(Itens sobre as coordenadas dos alvos)

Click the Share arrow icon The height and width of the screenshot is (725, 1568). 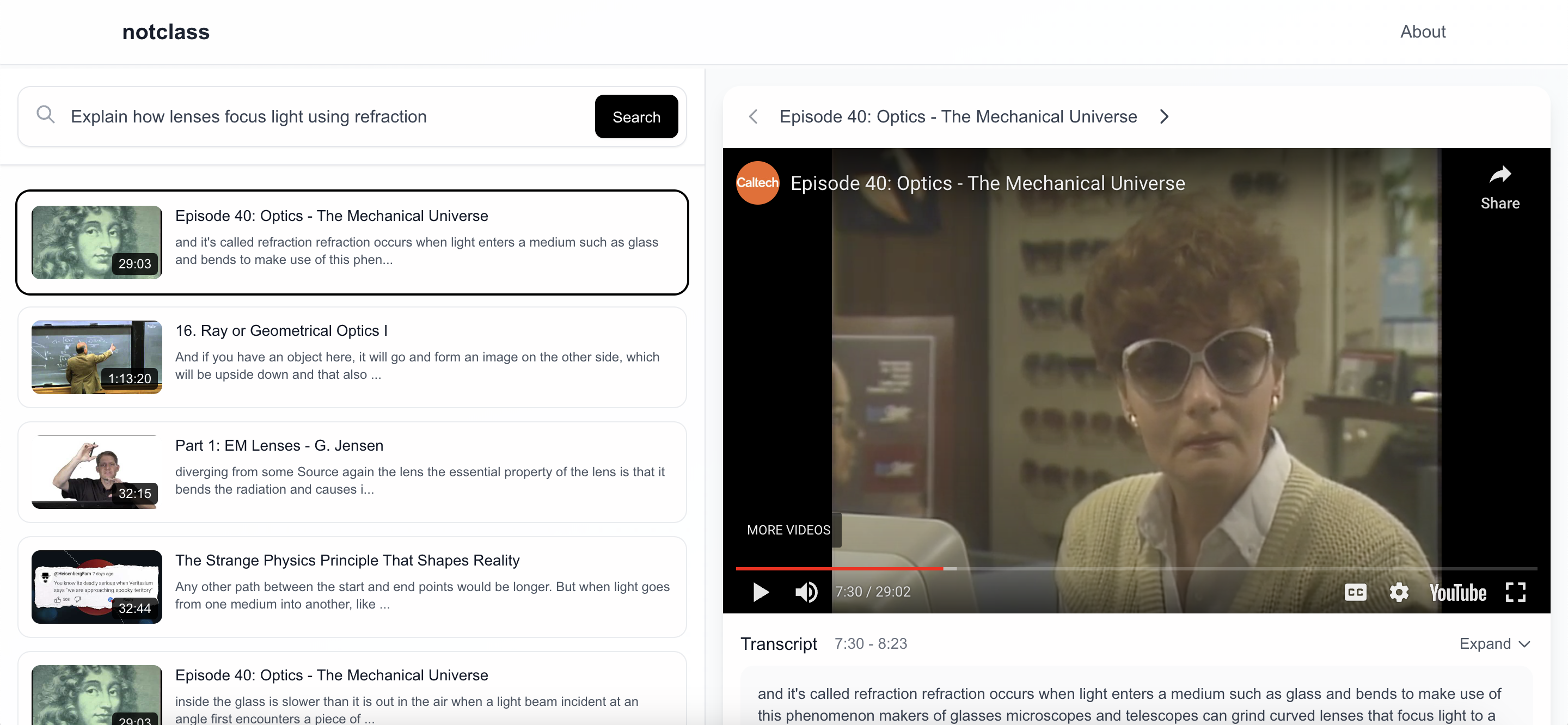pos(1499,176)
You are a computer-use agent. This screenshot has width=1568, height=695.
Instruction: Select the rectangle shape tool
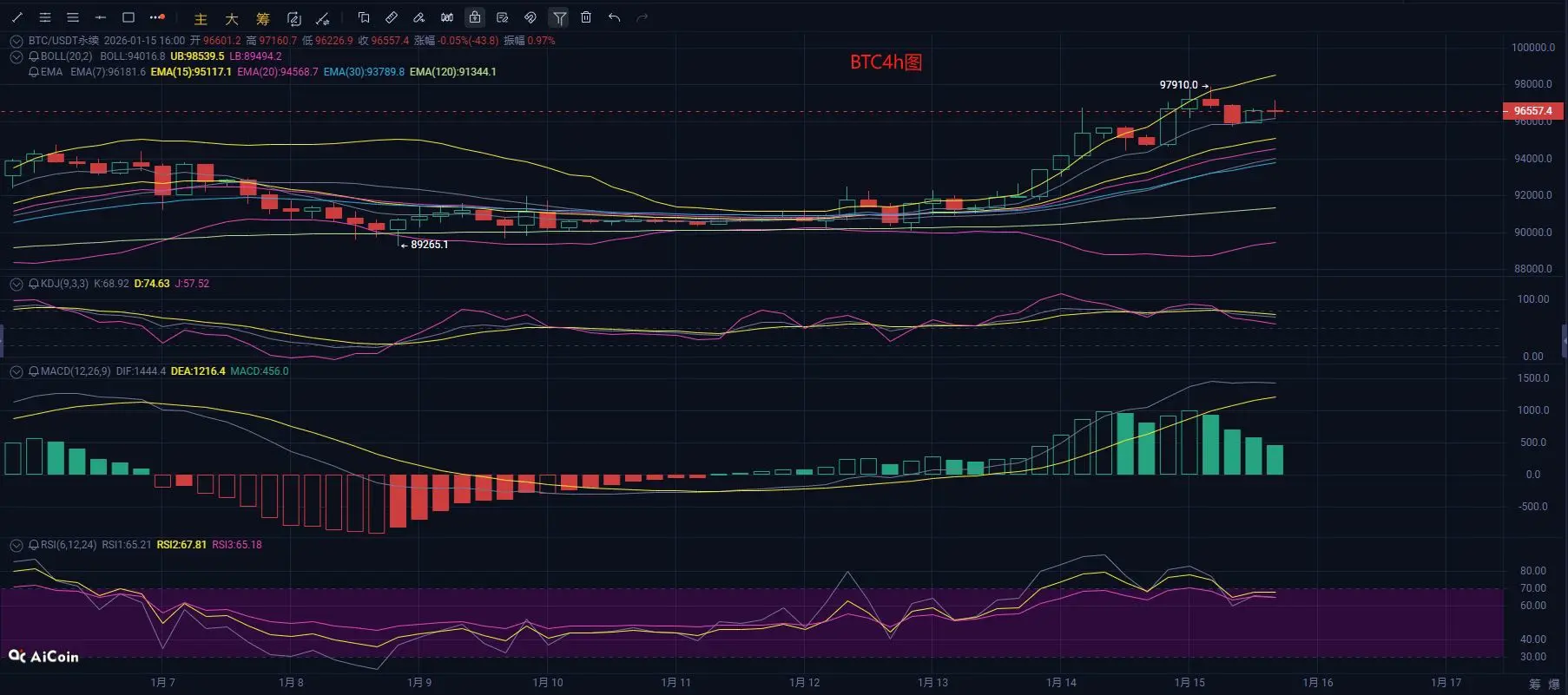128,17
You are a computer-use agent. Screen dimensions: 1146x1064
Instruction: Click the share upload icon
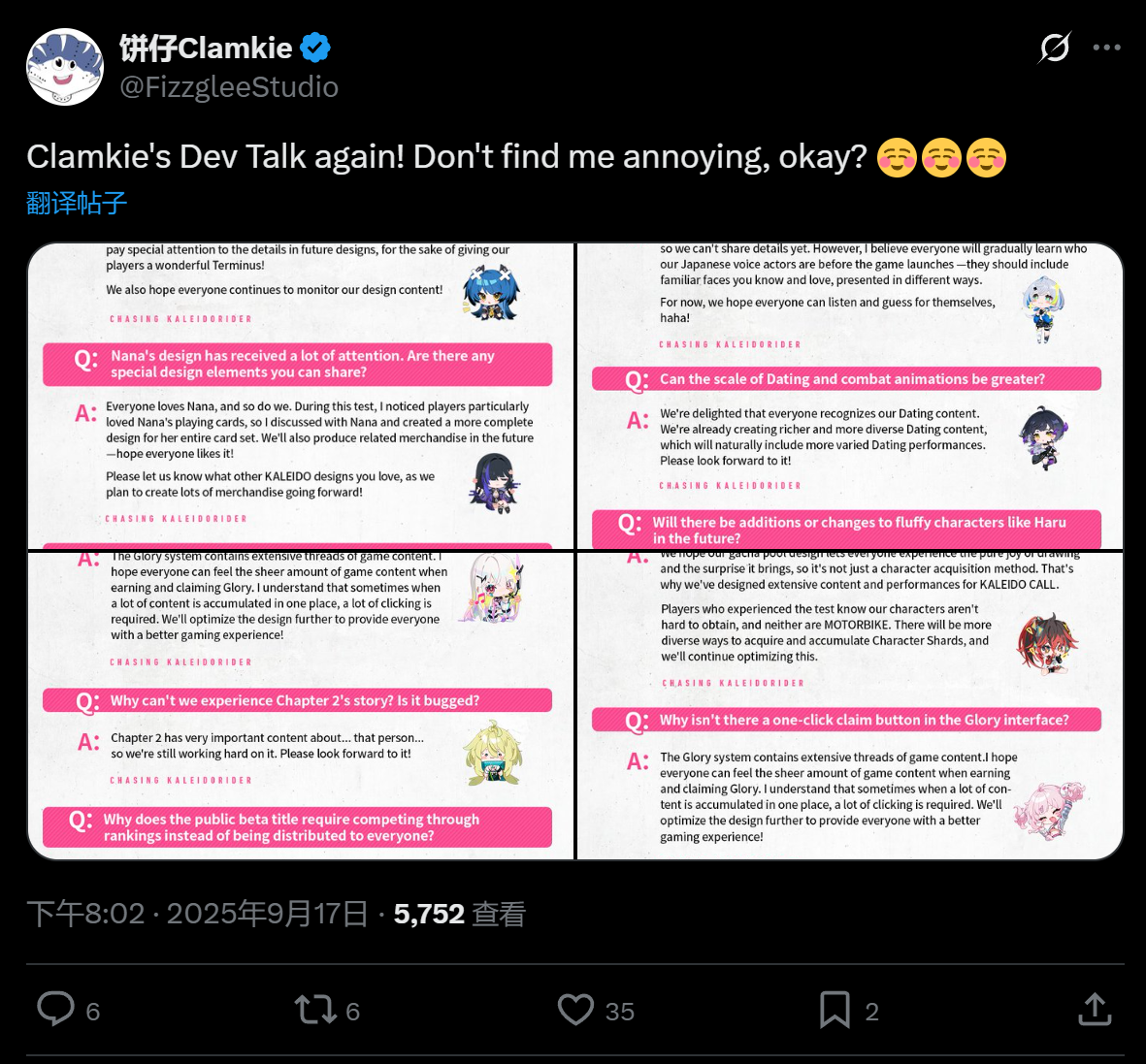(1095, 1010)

### Tarefa a realizar
Imprima, sem nenhuma alteração, o trecho dos itens que começa na linha que contém "You are a computer-use agent. Screen" e vai até o fim dos itens, incluindo essa primeira linha. Deixe as imagens fora da resposta.

### Resposta à tarefa
You are a computer-use agent. Screen dimensions: 1146x1064
Instruction: Click the share upload icon
(1095, 1010)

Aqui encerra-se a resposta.